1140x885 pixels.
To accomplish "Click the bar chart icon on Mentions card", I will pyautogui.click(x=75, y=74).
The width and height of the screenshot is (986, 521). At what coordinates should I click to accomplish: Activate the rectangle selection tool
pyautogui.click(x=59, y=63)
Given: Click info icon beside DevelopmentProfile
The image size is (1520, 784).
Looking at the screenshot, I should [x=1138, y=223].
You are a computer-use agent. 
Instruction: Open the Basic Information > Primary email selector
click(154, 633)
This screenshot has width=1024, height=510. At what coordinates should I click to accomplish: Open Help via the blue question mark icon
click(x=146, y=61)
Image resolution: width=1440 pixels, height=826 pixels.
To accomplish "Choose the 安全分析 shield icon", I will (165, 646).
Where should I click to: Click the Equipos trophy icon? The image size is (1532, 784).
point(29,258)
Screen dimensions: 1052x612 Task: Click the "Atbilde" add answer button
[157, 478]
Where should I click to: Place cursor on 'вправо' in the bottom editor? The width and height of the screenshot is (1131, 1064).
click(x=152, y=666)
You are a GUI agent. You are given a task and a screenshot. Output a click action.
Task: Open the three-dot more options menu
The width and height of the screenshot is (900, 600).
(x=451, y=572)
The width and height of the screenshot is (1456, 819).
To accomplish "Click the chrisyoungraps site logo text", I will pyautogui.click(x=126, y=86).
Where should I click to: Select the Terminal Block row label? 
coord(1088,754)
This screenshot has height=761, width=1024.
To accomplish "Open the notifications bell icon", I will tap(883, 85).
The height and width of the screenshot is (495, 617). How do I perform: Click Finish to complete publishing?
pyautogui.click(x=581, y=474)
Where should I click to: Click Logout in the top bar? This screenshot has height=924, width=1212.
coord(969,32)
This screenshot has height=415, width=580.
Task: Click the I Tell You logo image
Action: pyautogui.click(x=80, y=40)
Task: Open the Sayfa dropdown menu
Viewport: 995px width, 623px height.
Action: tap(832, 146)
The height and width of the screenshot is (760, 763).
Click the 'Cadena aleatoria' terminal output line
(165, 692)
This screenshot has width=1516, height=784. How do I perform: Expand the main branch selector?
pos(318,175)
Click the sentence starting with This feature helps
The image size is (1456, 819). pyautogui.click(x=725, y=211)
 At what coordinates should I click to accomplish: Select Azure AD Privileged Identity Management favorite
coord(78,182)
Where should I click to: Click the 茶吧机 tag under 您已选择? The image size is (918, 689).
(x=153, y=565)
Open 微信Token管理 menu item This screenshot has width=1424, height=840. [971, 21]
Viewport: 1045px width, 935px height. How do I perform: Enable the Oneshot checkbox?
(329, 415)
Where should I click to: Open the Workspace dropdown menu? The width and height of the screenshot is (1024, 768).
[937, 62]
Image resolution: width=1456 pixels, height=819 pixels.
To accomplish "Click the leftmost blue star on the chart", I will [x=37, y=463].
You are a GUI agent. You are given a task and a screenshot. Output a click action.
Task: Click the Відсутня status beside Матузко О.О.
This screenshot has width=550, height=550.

# # # # # # #

* [Task to complete]: Return the entries from the line containing "This screenshot has width=1516, height=784." through the line containing "The image size is (1456, 819).", including both of those lines, copied character for character.

* [Solution]:
This screenshot has width=1516, height=784. How do I perform: Expand the main branch selector?
pos(318,175)
Click the sentence starting with This feature helps
The image size is (1456, 819). pyautogui.click(x=725, y=211)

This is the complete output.